◆ Task description ◆
Print the material from the line holding "Collapse the sidebar with arrow button" through the line holding "I will point(60,241).", inclusive, reproducing each line exactly as it stands.

◆ Records supplied ◆

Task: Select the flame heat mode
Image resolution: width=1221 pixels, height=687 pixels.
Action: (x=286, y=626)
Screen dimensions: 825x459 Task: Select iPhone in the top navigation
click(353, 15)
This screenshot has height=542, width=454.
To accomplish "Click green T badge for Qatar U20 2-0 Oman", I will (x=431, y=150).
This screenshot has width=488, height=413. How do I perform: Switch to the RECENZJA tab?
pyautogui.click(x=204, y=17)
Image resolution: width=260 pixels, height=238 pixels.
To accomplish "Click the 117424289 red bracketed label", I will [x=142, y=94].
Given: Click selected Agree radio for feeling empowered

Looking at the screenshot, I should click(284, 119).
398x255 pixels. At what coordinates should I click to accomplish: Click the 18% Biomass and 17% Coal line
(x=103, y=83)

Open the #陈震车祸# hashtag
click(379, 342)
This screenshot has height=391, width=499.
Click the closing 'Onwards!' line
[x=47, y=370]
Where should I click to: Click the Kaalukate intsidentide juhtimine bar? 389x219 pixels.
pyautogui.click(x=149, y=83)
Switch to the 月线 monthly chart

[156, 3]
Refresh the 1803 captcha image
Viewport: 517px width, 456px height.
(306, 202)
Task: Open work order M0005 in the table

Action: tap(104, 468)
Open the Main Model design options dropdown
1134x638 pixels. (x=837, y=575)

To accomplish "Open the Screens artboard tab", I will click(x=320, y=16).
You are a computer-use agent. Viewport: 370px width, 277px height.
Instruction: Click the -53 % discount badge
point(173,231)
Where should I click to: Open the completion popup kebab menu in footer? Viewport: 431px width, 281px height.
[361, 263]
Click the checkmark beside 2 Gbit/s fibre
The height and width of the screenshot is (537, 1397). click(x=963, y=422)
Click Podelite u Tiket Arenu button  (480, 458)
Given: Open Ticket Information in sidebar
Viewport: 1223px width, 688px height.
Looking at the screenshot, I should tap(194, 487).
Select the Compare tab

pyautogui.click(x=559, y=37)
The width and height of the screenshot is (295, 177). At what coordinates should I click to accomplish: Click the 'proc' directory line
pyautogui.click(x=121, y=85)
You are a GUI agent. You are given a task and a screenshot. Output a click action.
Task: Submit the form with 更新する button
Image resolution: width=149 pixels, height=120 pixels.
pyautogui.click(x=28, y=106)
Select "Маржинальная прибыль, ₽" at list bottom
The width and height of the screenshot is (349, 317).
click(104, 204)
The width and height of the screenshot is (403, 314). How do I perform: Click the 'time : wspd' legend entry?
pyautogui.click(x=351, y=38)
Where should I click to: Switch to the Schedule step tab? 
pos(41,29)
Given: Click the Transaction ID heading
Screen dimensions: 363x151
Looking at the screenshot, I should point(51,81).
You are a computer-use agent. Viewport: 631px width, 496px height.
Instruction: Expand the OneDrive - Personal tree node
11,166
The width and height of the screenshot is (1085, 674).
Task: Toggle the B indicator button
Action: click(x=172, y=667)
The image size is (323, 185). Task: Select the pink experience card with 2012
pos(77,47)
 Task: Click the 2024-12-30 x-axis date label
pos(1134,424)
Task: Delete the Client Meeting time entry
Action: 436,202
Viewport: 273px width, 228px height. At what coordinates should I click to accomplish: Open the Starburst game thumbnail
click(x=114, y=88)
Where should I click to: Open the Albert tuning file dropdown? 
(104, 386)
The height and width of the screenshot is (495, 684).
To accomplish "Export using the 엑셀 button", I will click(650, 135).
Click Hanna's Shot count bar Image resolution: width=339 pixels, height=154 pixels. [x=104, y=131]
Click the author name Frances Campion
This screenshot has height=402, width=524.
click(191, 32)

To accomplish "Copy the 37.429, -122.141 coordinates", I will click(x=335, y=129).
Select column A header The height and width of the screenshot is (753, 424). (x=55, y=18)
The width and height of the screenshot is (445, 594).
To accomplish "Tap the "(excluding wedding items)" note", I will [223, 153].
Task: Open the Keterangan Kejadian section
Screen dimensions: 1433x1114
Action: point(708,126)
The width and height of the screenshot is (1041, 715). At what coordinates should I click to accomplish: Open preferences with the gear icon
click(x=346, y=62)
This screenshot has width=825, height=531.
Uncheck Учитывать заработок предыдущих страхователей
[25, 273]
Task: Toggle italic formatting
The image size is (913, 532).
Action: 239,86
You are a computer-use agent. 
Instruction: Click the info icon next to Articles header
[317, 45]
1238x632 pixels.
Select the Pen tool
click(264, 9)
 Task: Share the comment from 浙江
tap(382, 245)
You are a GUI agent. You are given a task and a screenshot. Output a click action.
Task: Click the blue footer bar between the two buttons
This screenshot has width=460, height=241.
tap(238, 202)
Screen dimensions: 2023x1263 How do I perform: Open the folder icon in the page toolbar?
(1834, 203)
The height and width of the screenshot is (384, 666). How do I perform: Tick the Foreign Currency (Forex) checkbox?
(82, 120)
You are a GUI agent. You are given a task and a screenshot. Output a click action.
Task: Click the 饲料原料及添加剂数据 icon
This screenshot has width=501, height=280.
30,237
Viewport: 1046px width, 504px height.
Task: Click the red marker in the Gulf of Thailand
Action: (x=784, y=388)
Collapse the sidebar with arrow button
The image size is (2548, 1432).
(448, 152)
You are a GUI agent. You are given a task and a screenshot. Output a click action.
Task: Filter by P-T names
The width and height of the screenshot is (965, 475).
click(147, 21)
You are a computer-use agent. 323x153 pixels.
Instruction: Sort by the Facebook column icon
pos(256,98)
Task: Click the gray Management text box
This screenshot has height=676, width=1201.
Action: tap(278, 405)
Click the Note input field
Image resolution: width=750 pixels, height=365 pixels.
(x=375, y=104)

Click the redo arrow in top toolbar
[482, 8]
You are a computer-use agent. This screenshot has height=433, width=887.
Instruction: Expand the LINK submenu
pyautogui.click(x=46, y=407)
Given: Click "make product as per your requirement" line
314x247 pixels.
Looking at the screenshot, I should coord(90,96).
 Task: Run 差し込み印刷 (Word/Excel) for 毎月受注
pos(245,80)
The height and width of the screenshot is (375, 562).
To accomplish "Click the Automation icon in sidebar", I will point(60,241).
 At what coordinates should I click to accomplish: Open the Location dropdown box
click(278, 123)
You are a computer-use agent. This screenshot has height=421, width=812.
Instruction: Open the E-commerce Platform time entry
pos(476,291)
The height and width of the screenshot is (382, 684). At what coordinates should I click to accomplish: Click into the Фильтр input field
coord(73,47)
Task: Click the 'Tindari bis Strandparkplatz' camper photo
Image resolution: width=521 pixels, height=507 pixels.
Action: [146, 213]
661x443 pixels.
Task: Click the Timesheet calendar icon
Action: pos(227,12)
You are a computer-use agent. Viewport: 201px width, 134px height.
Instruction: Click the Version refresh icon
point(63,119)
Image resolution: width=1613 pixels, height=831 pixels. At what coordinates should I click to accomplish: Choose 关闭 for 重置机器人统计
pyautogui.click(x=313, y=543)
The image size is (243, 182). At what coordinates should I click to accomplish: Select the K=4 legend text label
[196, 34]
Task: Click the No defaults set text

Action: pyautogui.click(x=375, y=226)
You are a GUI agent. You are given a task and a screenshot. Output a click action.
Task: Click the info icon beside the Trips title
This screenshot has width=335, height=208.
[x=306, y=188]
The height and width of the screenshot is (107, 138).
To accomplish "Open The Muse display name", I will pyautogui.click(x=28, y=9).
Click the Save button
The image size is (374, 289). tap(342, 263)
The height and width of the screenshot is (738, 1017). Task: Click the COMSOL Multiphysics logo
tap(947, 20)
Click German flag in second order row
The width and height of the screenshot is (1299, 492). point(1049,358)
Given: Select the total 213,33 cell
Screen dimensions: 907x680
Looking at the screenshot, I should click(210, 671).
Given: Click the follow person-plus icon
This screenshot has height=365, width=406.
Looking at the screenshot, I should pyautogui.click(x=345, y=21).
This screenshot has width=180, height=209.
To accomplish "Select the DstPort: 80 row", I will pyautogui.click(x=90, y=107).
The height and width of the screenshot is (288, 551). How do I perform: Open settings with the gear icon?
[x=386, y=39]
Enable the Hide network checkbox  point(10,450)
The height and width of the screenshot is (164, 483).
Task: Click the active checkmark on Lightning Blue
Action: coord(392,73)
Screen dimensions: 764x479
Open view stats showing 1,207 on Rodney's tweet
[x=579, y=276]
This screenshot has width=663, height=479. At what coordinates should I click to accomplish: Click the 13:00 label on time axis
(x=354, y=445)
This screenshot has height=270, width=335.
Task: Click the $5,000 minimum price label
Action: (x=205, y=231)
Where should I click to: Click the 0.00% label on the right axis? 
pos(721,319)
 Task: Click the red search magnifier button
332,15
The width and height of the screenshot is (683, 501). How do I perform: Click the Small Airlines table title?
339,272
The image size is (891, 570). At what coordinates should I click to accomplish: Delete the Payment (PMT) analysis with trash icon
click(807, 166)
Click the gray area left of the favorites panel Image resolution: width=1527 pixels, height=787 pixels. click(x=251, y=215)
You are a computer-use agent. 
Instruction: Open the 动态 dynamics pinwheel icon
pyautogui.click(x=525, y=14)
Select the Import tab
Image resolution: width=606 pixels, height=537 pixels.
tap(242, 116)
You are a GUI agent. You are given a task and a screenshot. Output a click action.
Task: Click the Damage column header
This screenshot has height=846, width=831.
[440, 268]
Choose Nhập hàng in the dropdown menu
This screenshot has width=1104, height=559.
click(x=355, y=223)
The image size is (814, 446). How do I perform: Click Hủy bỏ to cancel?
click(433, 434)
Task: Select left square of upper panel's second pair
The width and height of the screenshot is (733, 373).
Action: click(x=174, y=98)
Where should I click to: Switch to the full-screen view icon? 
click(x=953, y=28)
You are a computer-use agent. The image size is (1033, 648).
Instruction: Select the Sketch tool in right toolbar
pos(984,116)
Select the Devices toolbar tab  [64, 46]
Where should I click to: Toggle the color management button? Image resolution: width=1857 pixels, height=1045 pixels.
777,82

◆ Completed task ◆
Collapse the sidebar with arrow button
The image size is (2548, 1432).
(448, 152)
You are a GUI agent. You are given a task and a screenshot. Output a click action.
Task: Filter by P-T names
The width and height of the screenshot is (965, 475).
click(147, 21)
You are a computer-use agent. 323x153 pixels.
Instruction: Sort by the Facebook column icon
pos(256,98)
Task: Click the gray Management text box
This screenshot has height=676, width=1201.
Action: tap(278, 405)
Click the Note input field
Image resolution: width=750 pixels, height=365 pixels.
(x=375, y=104)

Click the redo arrow in top toolbar
[482, 8]
You are a computer-use agent. This screenshot has height=433, width=887.
Instruction: Expand the LINK submenu
pyautogui.click(x=46, y=407)
Given: Click "make product as per your requirement" line
314x247 pixels.
Looking at the screenshot, I should coord(90,96).
 Task: Run 差し込み印刷 (Word/Excel) for 毎月受注
pos(245,80)
The height and width of the screenshot is (375, 562).
To accomplish "Click the Automation icon in sidebar", I will point(60,241).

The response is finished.